Without the pictures, set down exactly the lines from the one that contains "This screenshot has height=1076, width=780." to the end of the entries, both included, and nothing besides.

++++++

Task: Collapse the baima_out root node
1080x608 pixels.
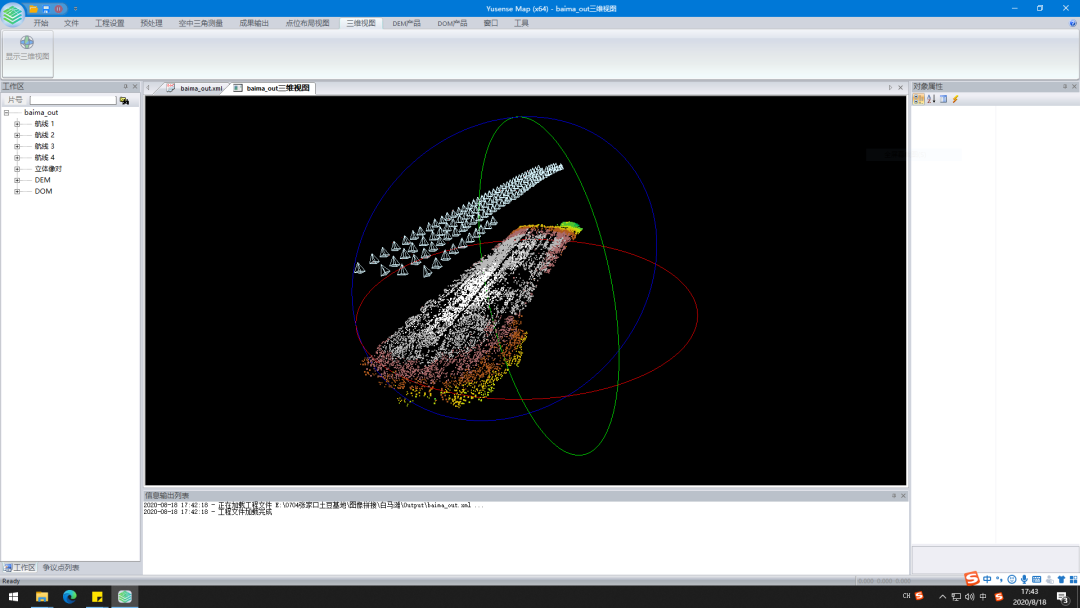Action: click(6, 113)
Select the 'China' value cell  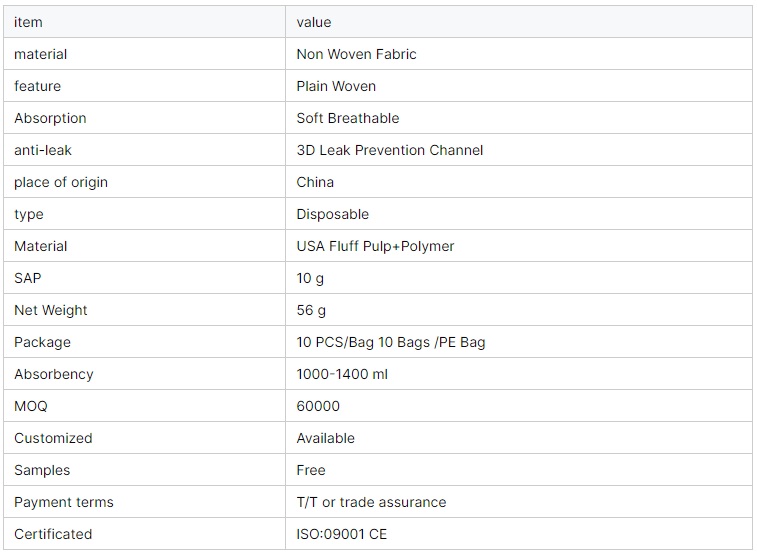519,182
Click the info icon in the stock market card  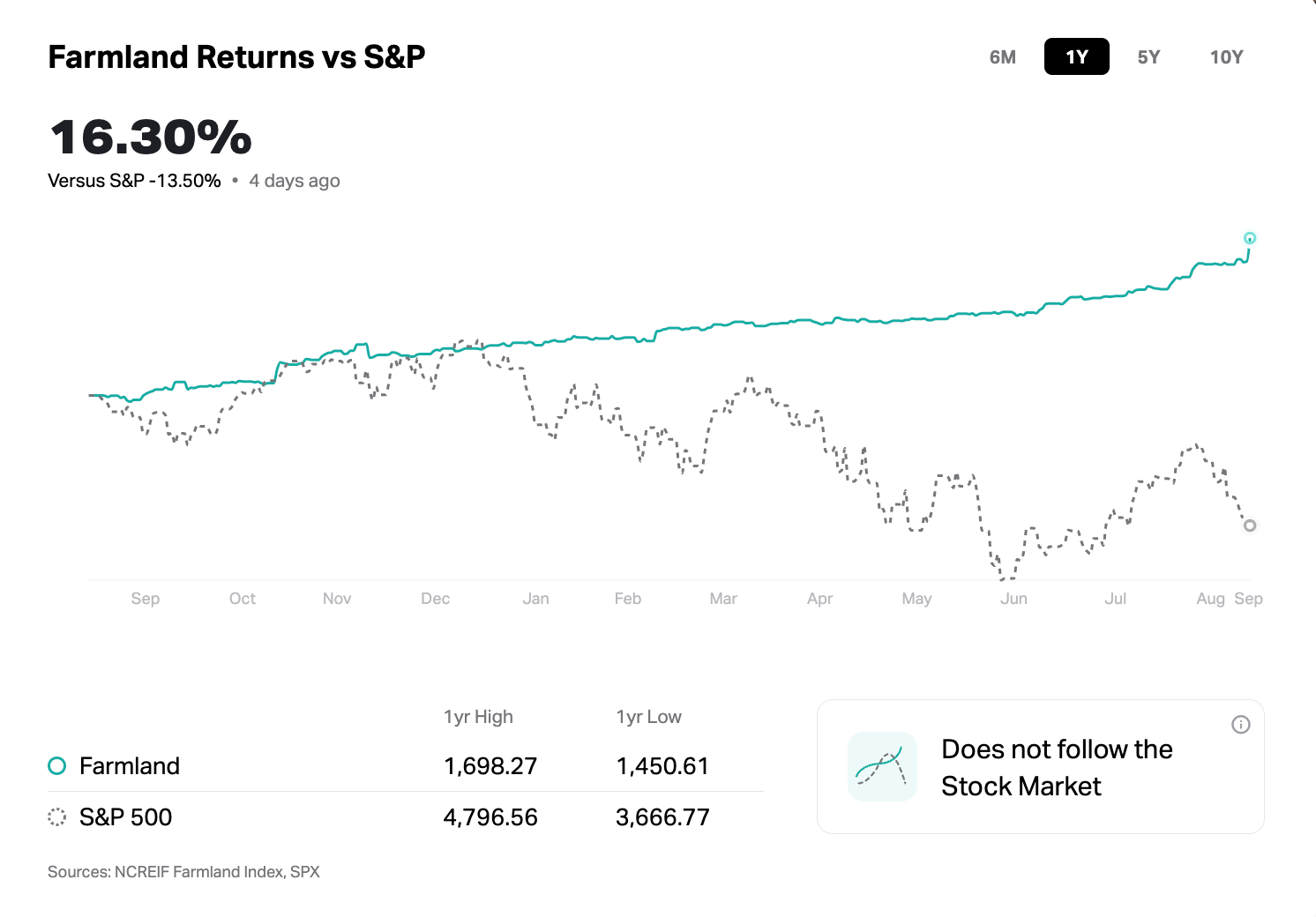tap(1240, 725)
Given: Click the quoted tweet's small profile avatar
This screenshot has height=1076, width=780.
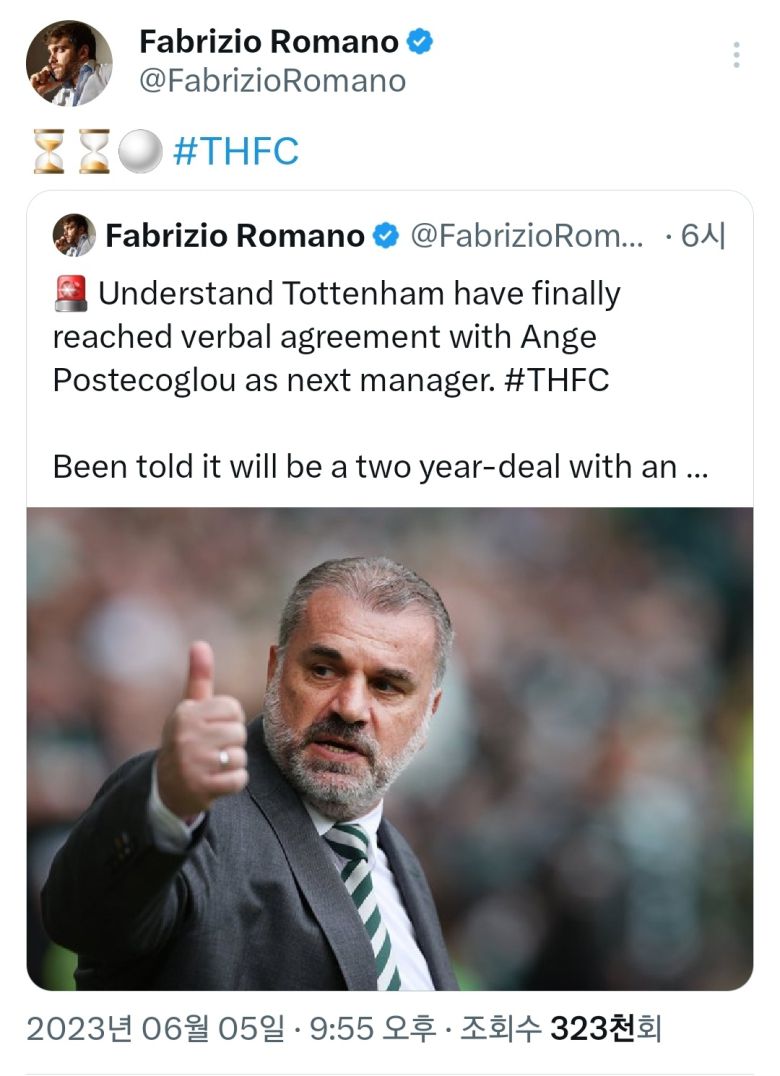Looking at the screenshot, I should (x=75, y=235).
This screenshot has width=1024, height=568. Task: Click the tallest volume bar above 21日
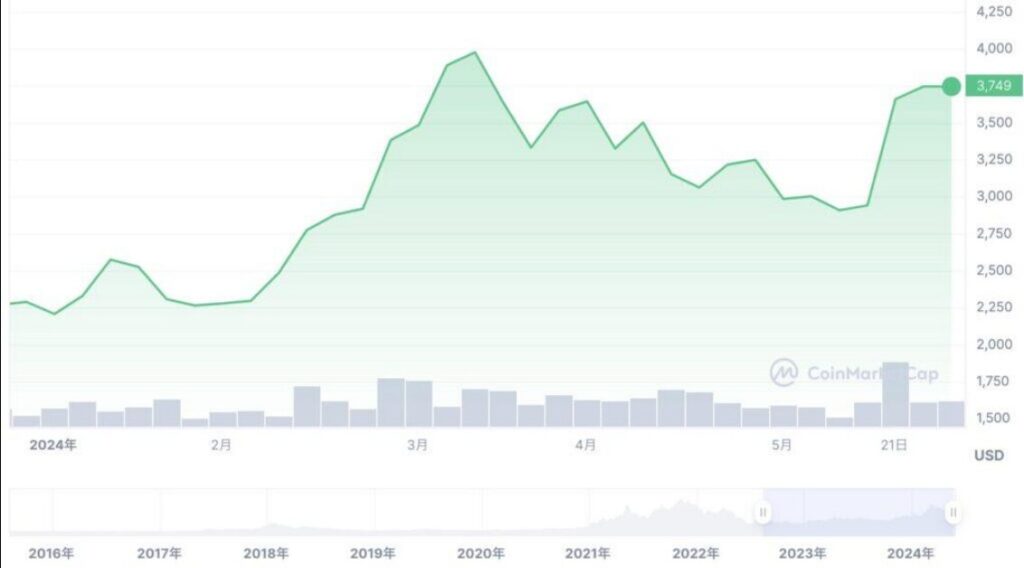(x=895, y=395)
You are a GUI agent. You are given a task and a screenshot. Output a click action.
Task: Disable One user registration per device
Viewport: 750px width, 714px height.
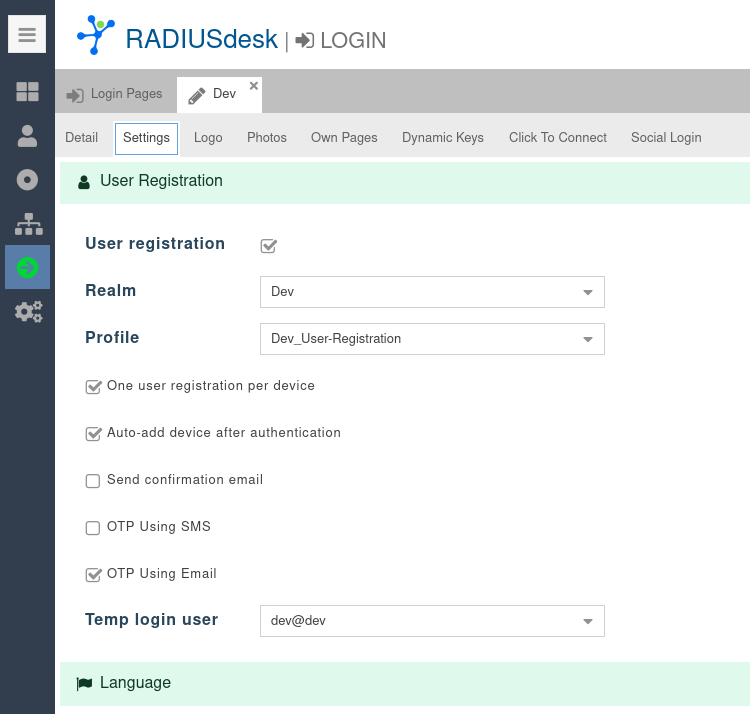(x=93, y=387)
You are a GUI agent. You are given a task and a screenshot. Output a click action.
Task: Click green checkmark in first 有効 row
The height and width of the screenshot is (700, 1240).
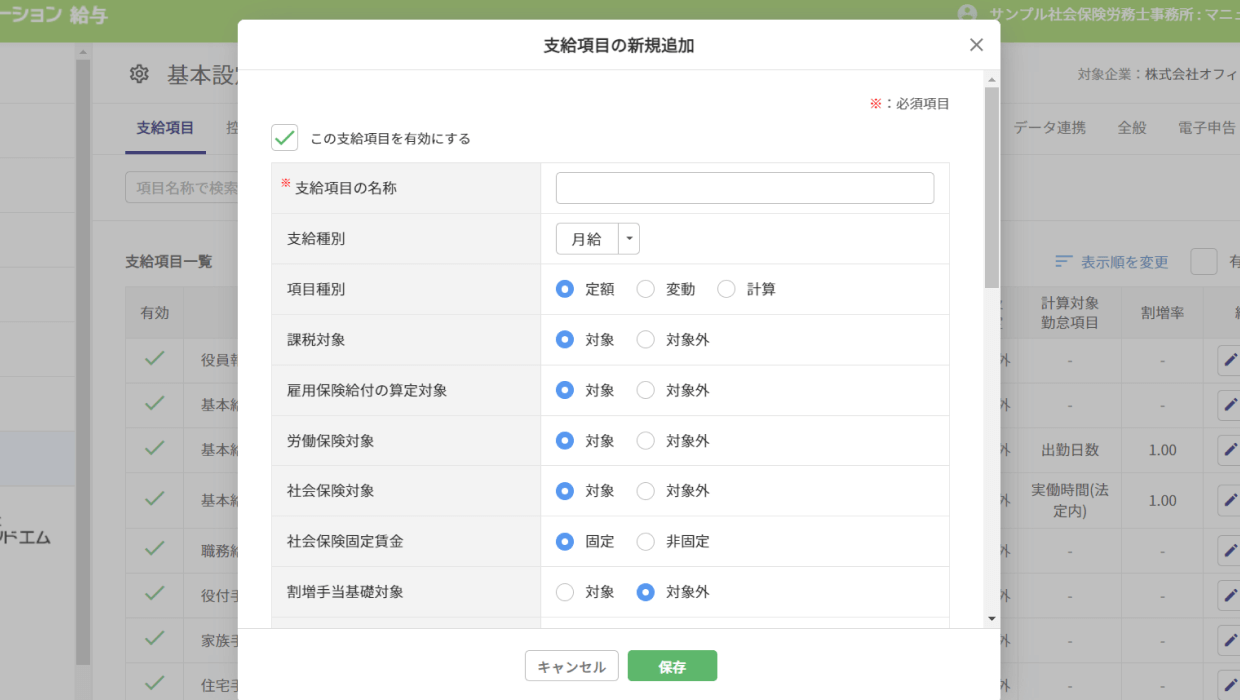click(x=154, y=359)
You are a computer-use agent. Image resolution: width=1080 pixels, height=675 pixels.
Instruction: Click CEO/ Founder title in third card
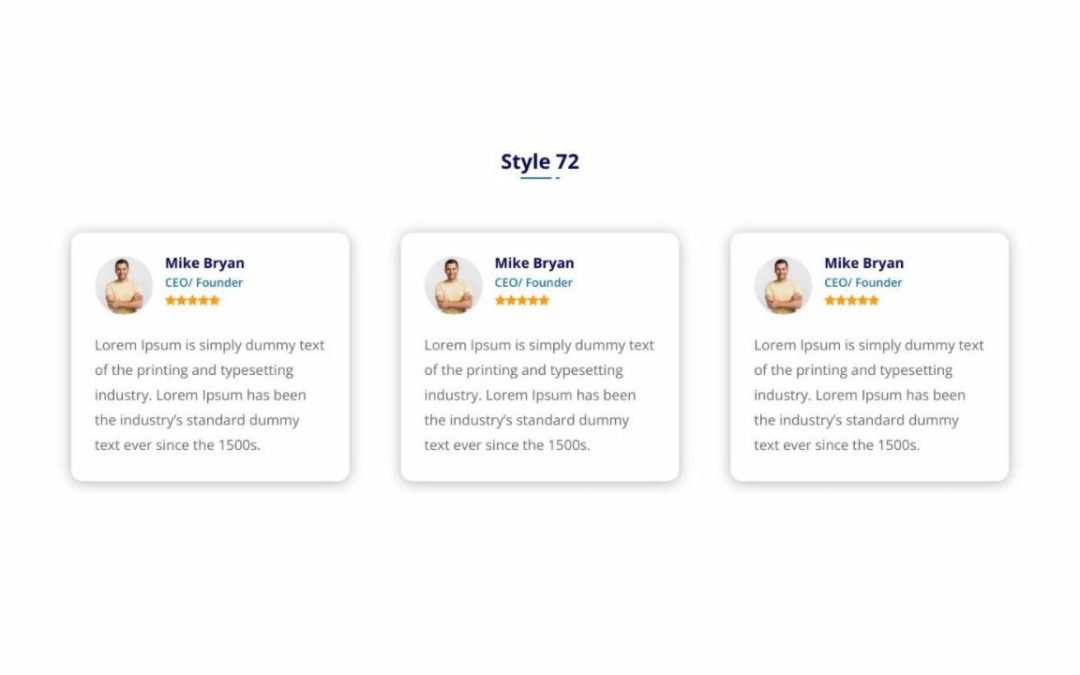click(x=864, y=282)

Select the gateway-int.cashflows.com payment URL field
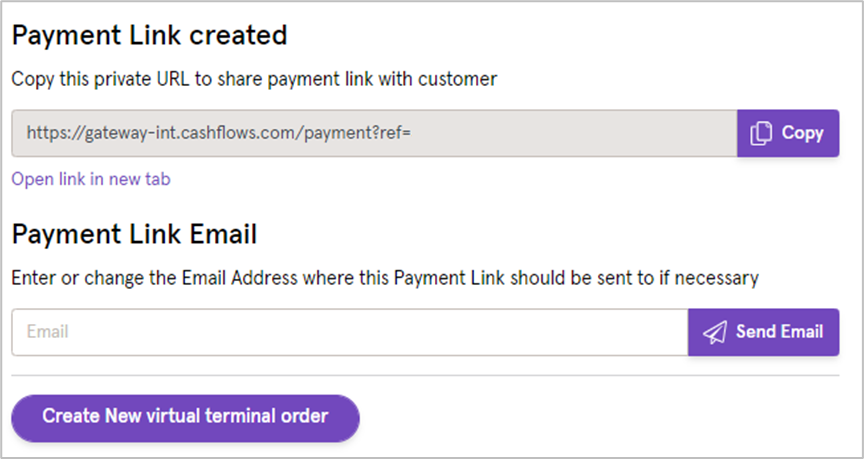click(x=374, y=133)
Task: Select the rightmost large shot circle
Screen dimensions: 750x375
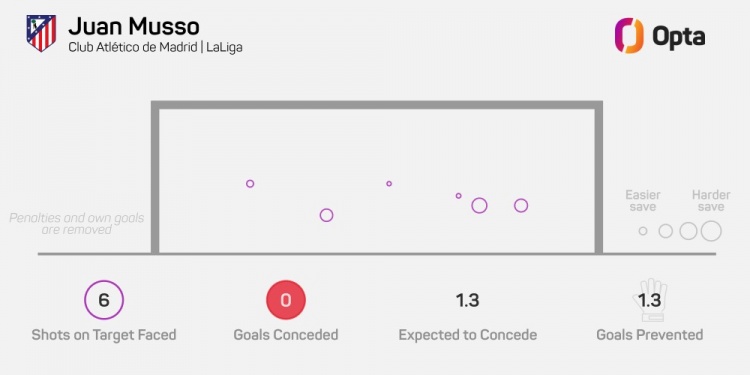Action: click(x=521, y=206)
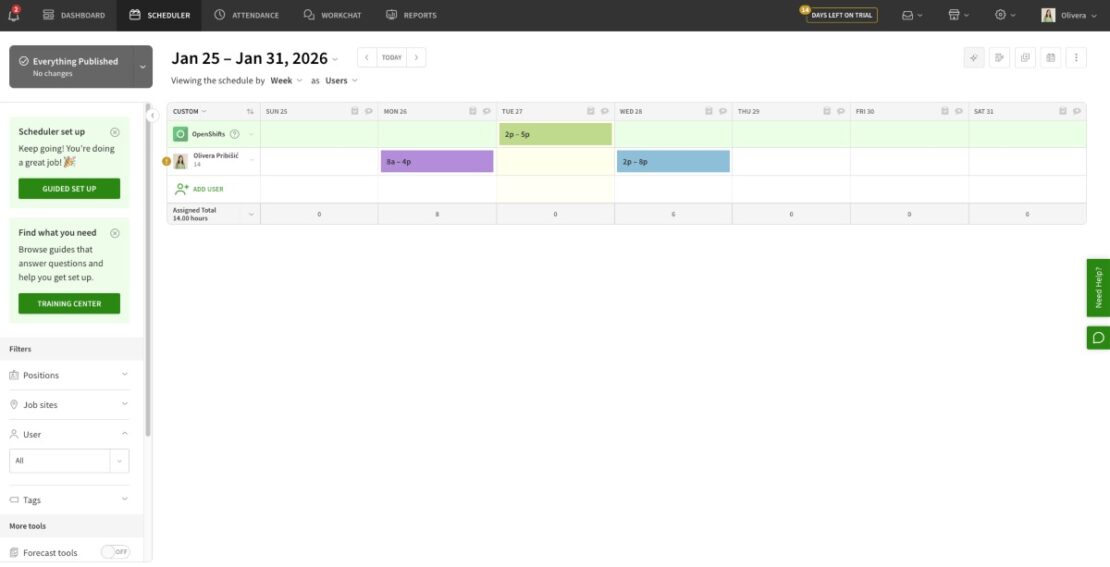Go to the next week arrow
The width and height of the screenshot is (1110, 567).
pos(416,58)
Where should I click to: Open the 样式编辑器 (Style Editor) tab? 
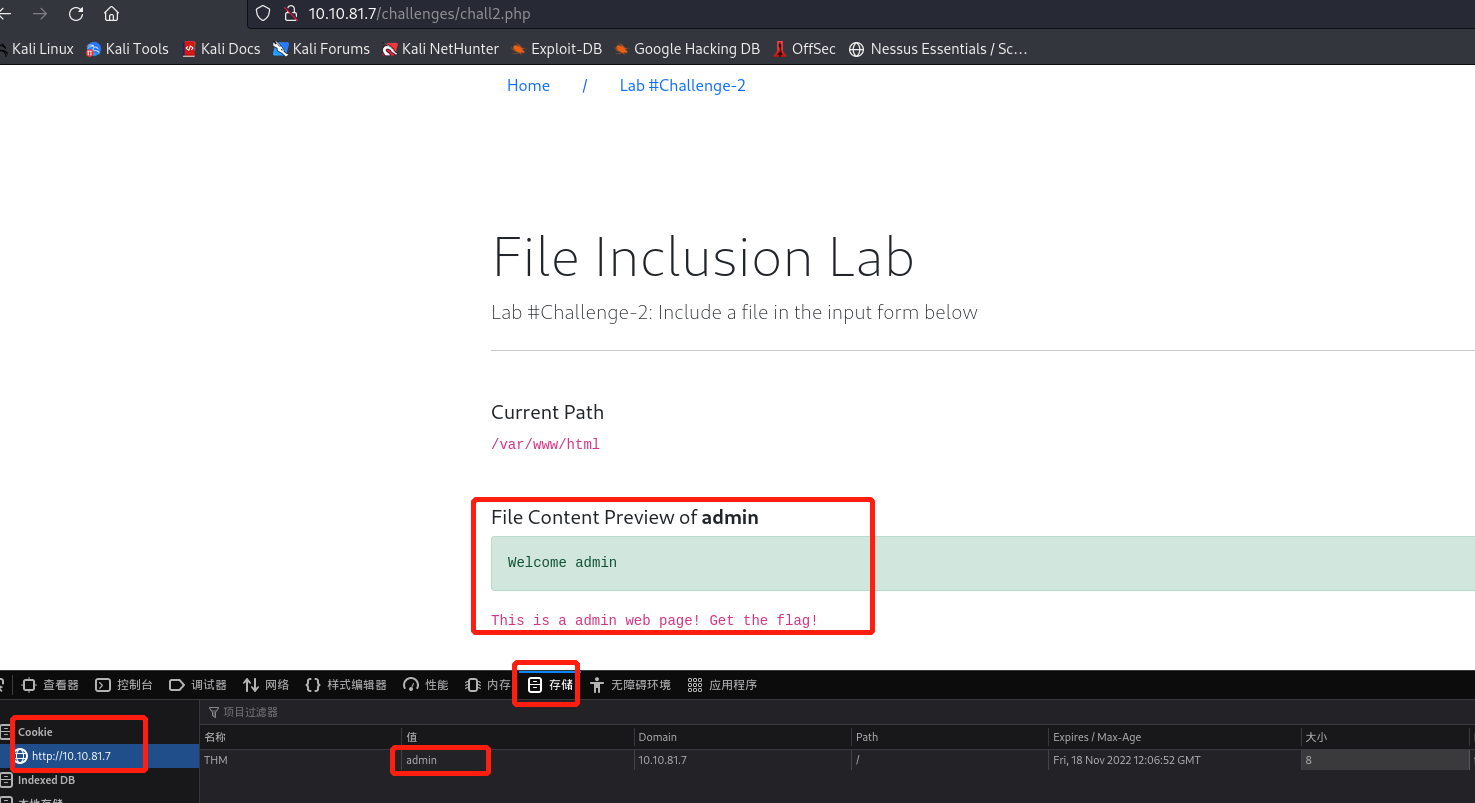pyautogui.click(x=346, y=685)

++++++

◆ WRITTEN RESPONSE:
This screenshot has height=1076, width=780.
Looking at the screenshot, I should (x=75, y=235).
This screenshot has width=1024, height=568. Task: Click the tallest volume bar above 21日
(x=895, y=395)
You are a GUI agent. You are given a task and a screenshot. Output a click action.
Task: Disable One user registration per device
Viewport: 750px width, 714px height.
(x=93, y=387)
You are a GUI agent. You are given a task and a screenshot. Output a click action.
Task: Click green checkmark in first 有効 row
The height and width of the screenshot is (700, 1240).
click(x=154, y=359)
You are a computer-use agent. Image resolution: width=1080 pixels, height=675 pixels.
Instruction: Click CEO/ Founder title in third card
click(x=864, y=282)

Select the gateway-int.cashflows.com payment URL field
click(x=374, y=133)
Task: Select the rightmost large shot circle
Screen dimensions: 750x375
Action: click(x=521, y=206)
Go to the next week arrow
The width and height of the screenshot is (1110, 567).
pos(416,58)
Where should I click to: Open the 样式编辑器 (Style Editor) tab? 
pyautogui.click(x=346, y=685)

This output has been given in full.